> [SET TASK]
Keep only the rows below that contain the word "Select" and copy each one in full.

[start DATA FOR PROCESSING]

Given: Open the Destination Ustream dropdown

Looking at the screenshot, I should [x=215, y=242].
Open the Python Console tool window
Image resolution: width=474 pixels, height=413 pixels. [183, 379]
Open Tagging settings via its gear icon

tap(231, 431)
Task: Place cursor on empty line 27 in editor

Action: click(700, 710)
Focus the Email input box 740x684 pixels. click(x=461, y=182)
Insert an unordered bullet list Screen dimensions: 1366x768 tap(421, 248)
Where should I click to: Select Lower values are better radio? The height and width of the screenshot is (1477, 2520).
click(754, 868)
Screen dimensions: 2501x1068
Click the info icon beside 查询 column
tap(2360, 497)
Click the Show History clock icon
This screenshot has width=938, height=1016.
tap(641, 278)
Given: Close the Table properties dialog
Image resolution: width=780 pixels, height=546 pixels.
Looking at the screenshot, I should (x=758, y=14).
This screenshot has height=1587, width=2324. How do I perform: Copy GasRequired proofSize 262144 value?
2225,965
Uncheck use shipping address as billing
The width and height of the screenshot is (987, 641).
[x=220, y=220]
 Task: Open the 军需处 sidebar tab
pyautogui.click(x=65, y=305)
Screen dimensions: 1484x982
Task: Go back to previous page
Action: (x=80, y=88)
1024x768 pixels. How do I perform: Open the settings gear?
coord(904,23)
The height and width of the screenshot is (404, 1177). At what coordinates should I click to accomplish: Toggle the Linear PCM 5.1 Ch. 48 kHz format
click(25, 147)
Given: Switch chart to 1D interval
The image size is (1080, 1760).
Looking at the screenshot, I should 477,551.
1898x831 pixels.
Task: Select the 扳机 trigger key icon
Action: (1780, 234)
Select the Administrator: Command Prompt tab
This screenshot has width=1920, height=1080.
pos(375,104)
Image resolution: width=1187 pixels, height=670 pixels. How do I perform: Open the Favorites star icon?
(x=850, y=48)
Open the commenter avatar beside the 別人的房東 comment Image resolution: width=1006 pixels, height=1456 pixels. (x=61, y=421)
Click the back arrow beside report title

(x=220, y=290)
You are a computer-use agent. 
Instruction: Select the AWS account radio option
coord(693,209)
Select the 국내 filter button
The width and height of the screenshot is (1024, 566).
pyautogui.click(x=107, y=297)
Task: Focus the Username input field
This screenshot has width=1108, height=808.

[end DATA FOR PROCESSING]

> [RESULT]
Where should I click to: Select Lower values are better radio? The height and width of the screenshot is (1477, 2520).
Task: Select the 扳机 trigger key icon
Select the Administrator: Command Prompt tab
Instruction: Select the AWS account radio option
Select the 국내 filter button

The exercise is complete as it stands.